其一,那时候无论是食材还是工艺都处于低水平阶段,比如,面粉都是普通面粉,未经过精制,没有现在这样的精粉和中精粉之类,工艺上用的是面头,而不是现在效率高又能均匀分散的发酵粉,更不可能外加膨松剂,利用其受热分解产生气体以解决气体产生量不可控这个关键问题。揉制估计也是手工而非机器,自然是否揉得均匀到位,很难保证,所以,失败的可能性增大,即使水平正常、成功发制出来的馒头也没有现在这样的又白又蓬松,既美观口感又佳;

其二,那时候人员几乎没有流动性,食堂工作人员皆为上海本地人,而南方人肯定不如北方人擅长制作面食,尤其是馒头这样特别考验技术的面食。我清楚地记得,学校食堂里的厨师在菜肴烹调上的水平其实很高,很专业,毫不夸张地说,那时候在学校食堂吃到的很多特色菜如鱼香肉丝、宫保鸡丁、咕咾肉、麻婆豆腐、扣肉、红烧肉和红烧大排等等,都超过后来馆子里的水平,让我至今还记忆犹新,当然,这其中除了烹调水平也有用料货真量足的缘故。由此看来,当时食堂里的厨师很可能有所偏科,面食的制作水平比较差,尤其不擅长做馒头;

其三,也不能排除态度的问题。
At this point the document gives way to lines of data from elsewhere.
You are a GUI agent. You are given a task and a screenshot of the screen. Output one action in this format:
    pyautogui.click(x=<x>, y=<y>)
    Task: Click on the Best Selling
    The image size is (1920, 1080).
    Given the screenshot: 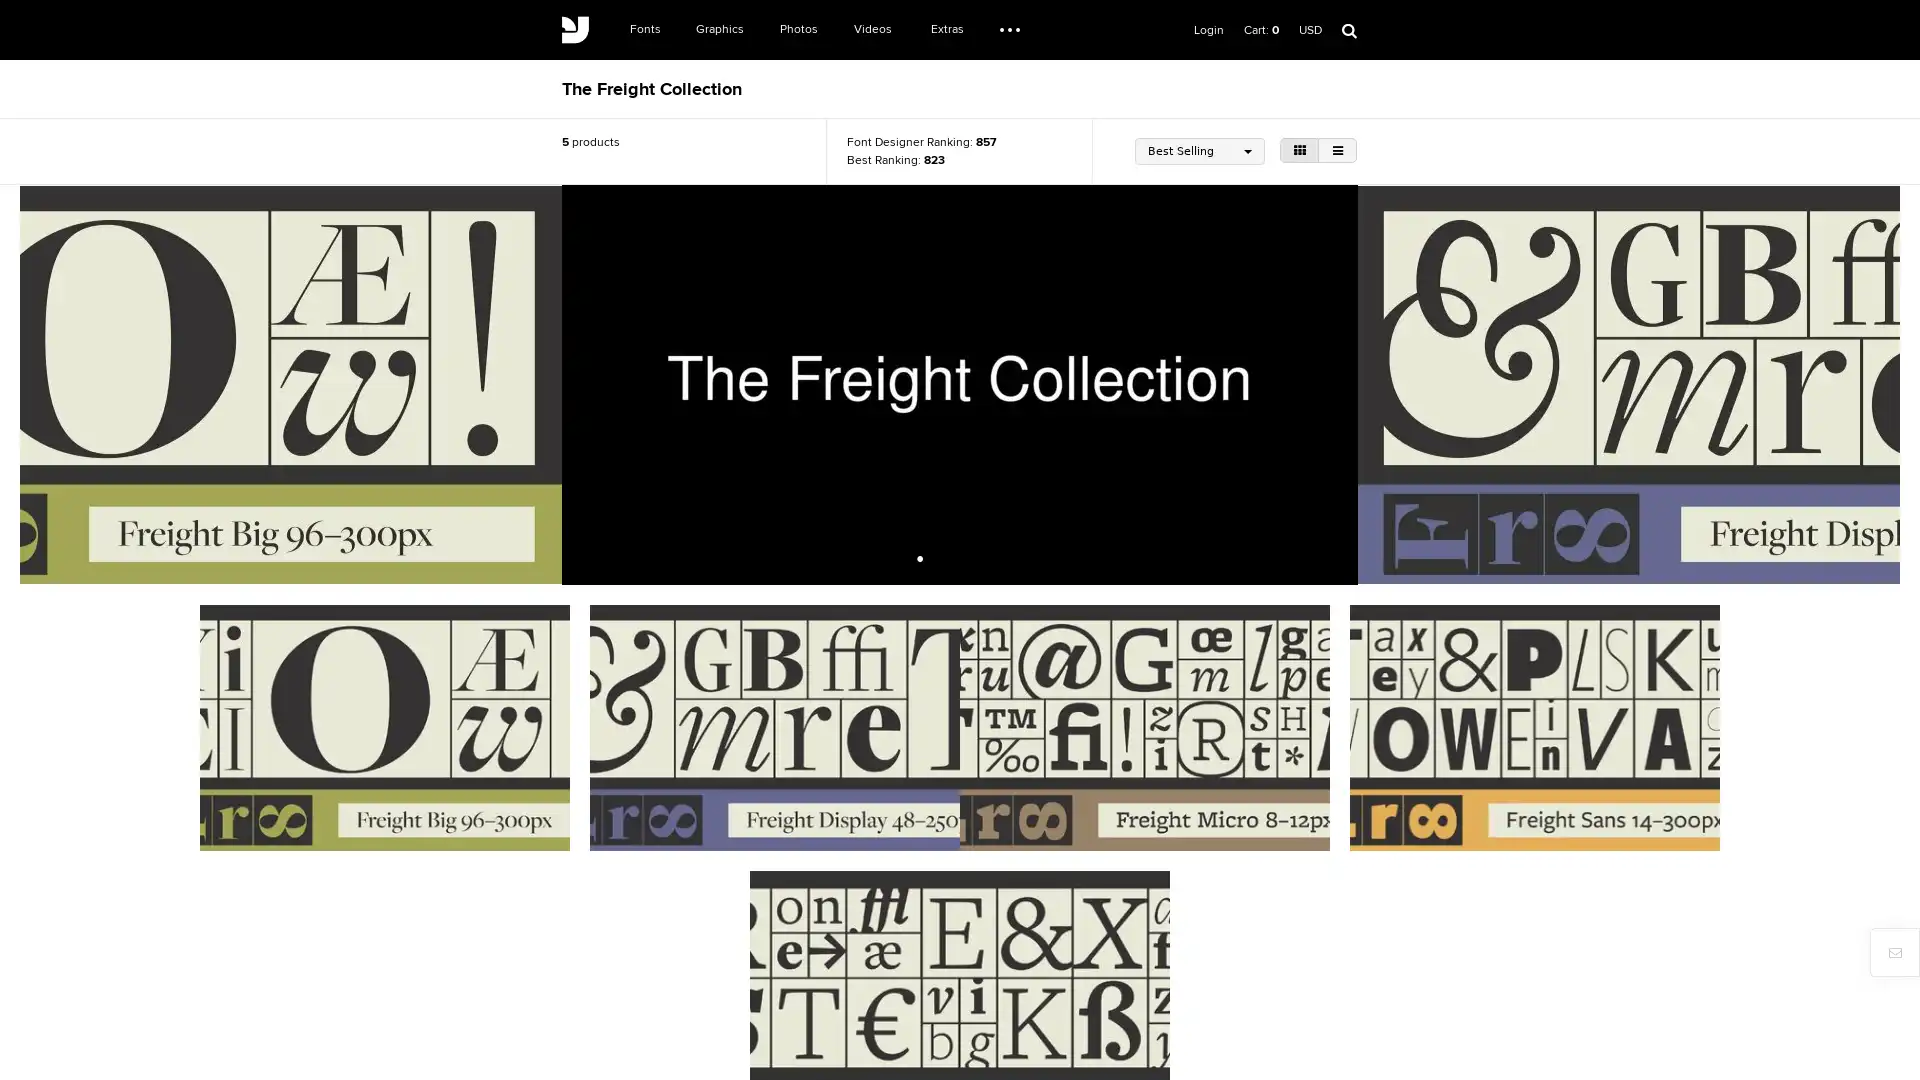 What is the action you would take?
    pyautogui.click(x=1200, y=150)
    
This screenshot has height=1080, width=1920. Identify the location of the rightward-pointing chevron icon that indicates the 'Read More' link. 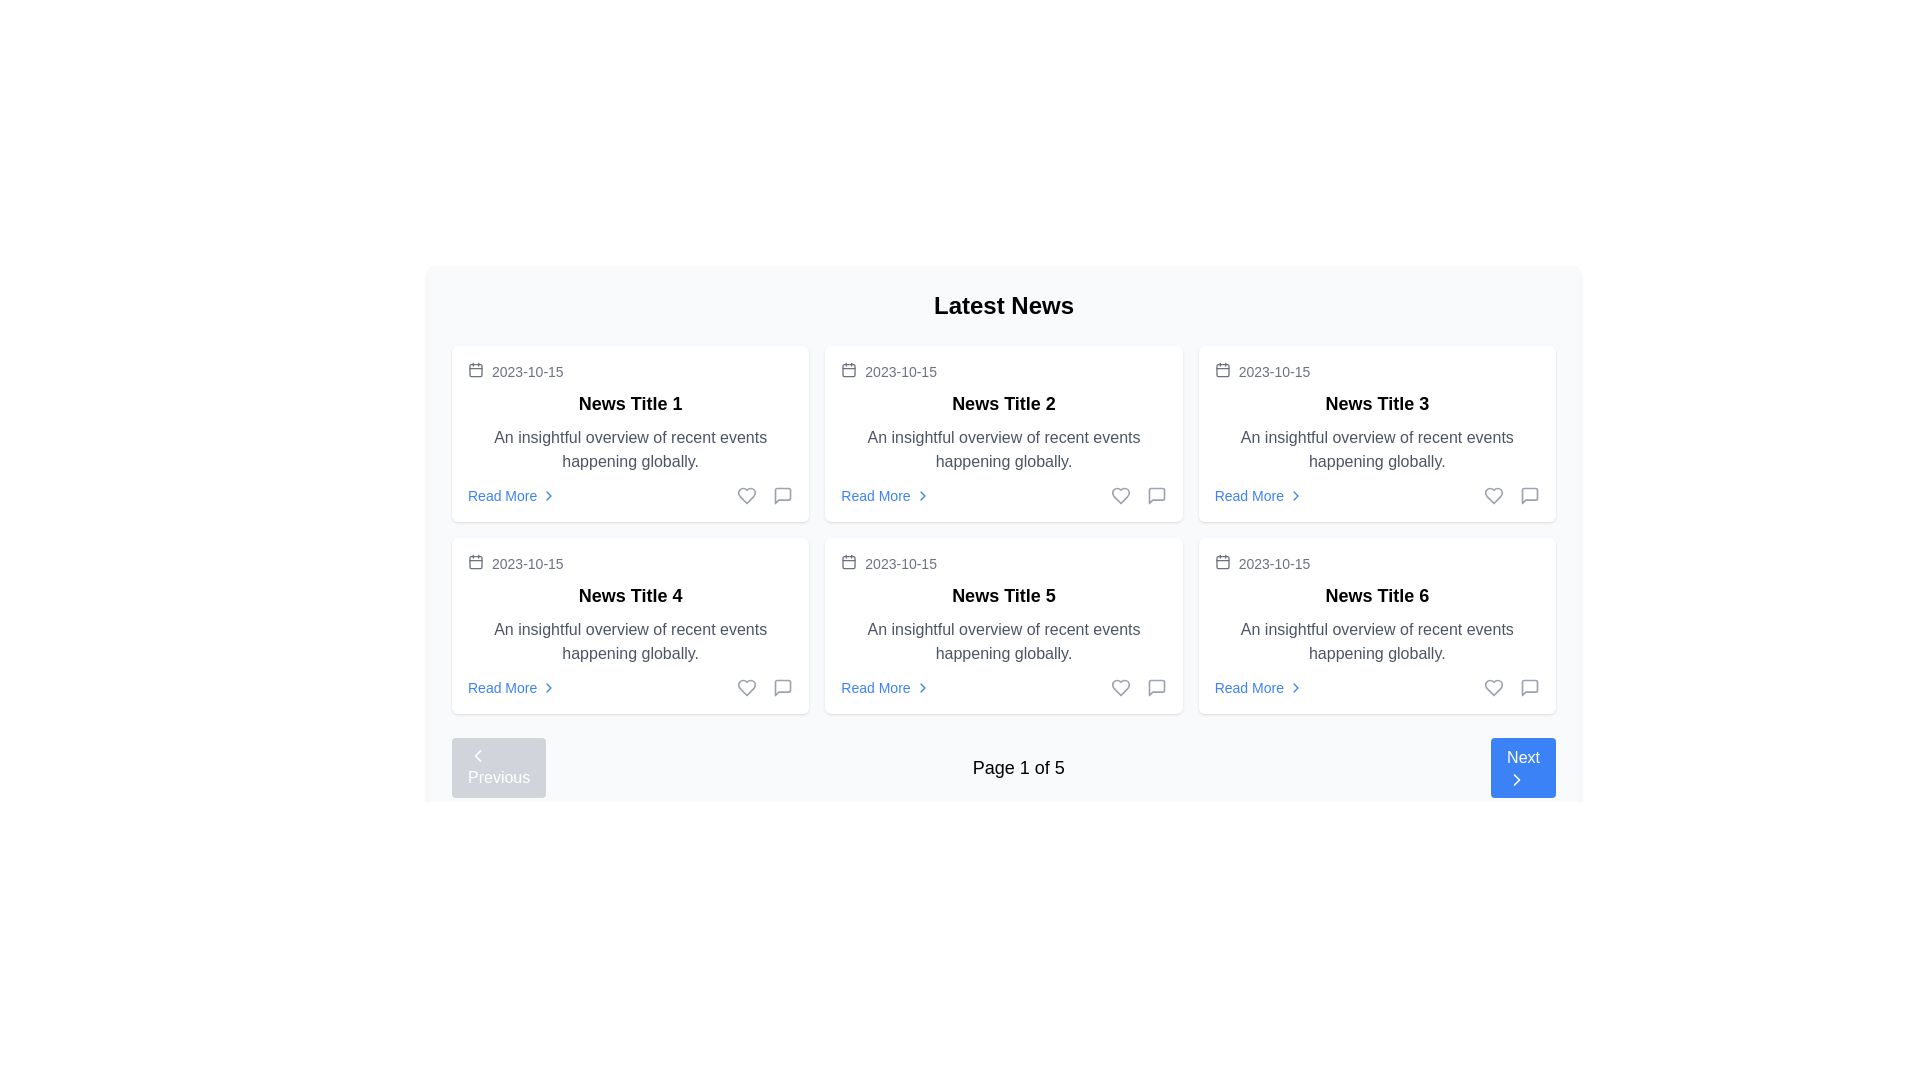
(548, 495).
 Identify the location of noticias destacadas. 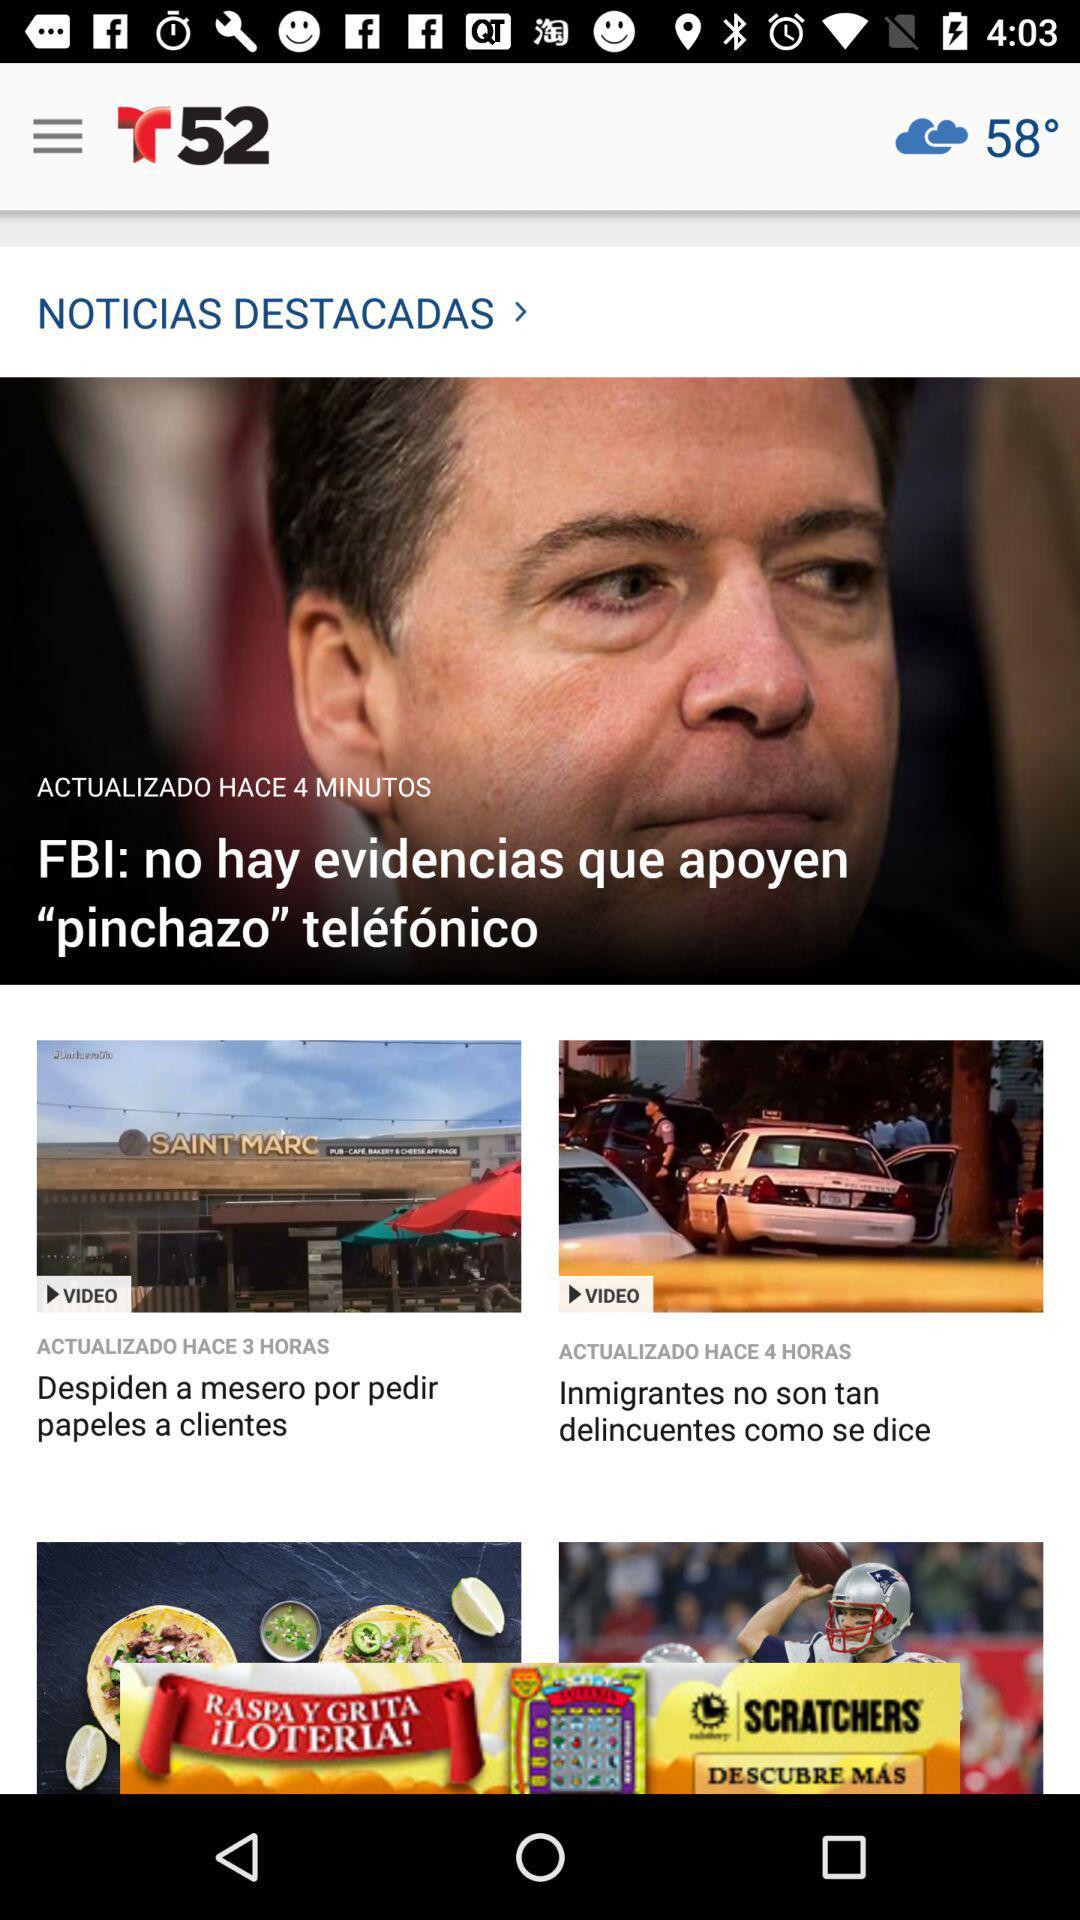
(281, 311).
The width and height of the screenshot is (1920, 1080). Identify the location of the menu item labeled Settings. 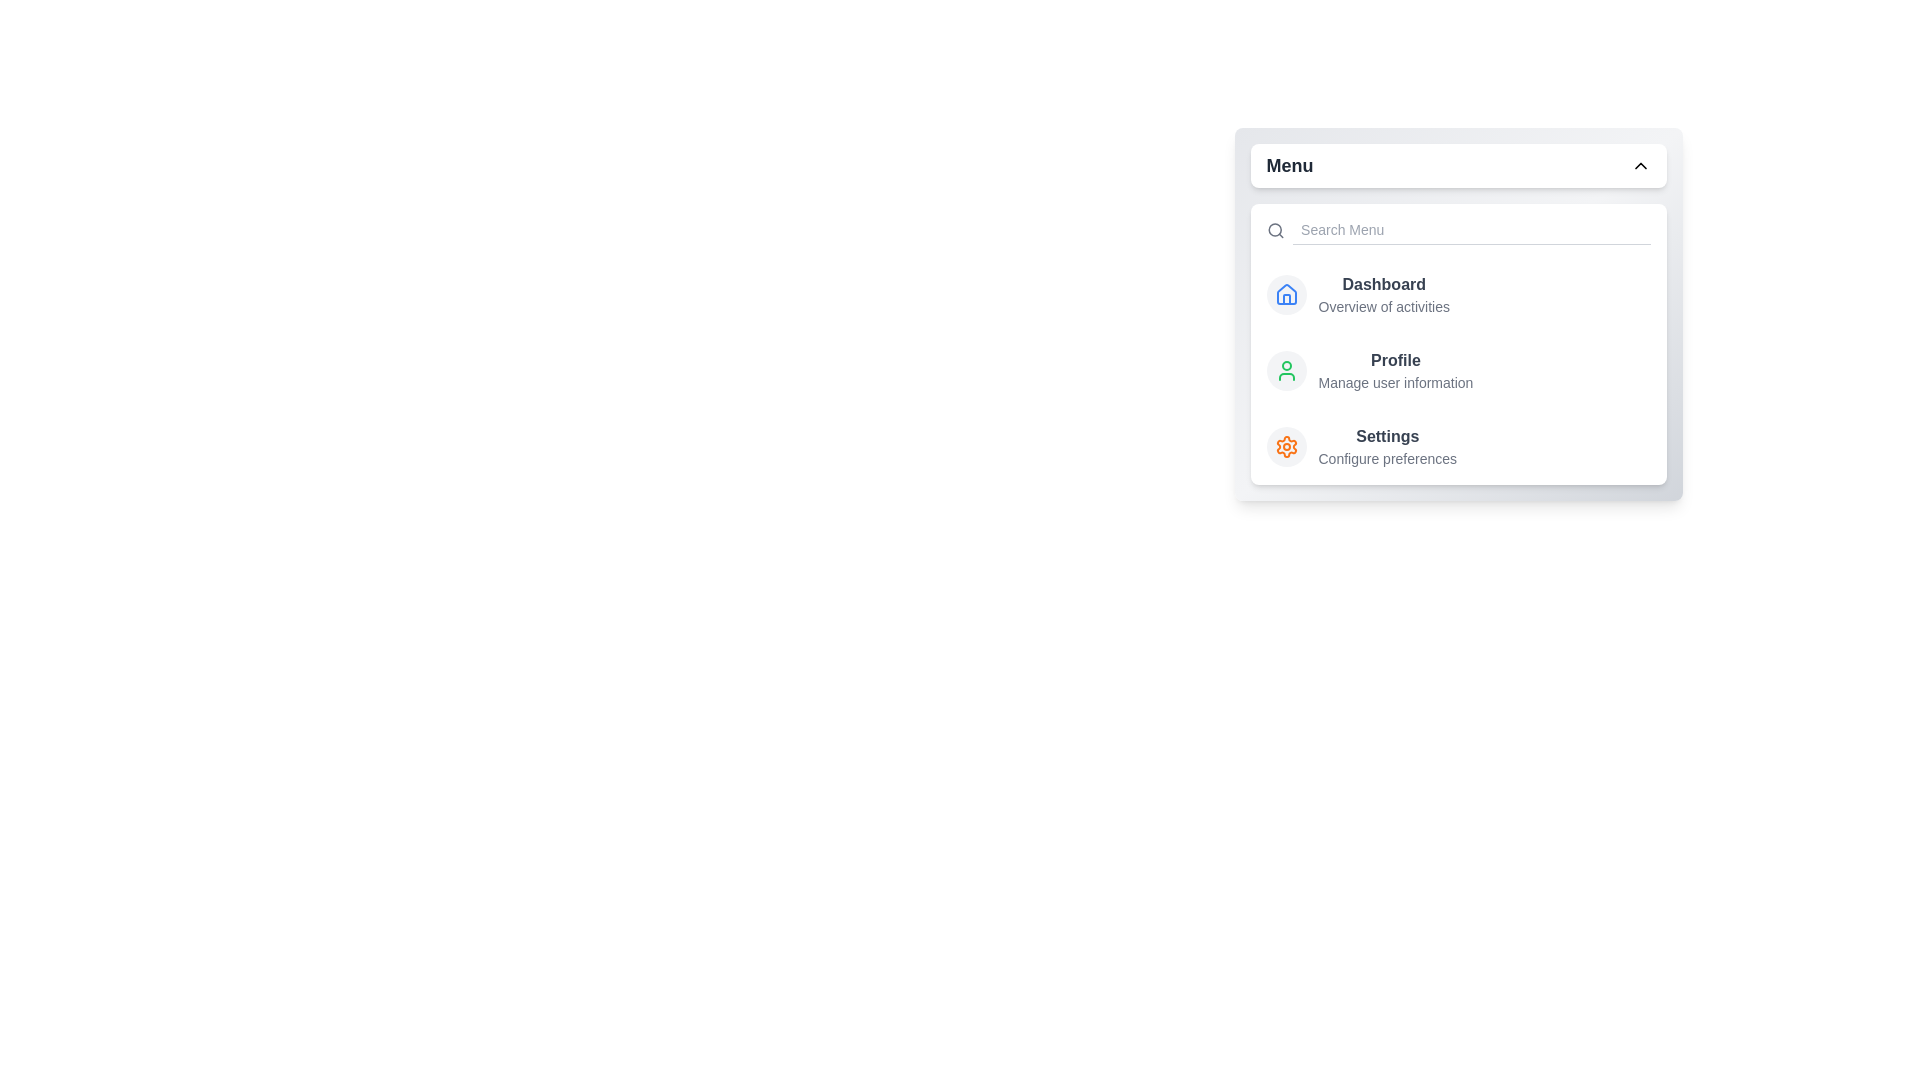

以那时候的生活水平和饮食业发达程度论,吃食堂是我们唯一的选择,既不可能有其它渠道事先给自己准备好另外的早餐,也不可能不吃早餐等着课间休息时买到其它的食品来充饥,如果不吃早餐,那么最后一节还没挨到下课你一定已经饿得两眼直冒金星了。所以,即使做出了再差的馒头,食堂也不用担心学生不来用早餐,自然,他们也就没有了改进的动力和压力。

自那以后,我再也没吃过那样的馒头。我想,如果食堂做出当年那样的馒头,自己也不好意思拿出来卖,自然也不可能有人买,一定只能当做“废品”扔掉。随着用料和工艺的不断改进,如今的馒头又白又暄(蓬松),口感极佳,不但不用担心难吃,而且还很有点诱人。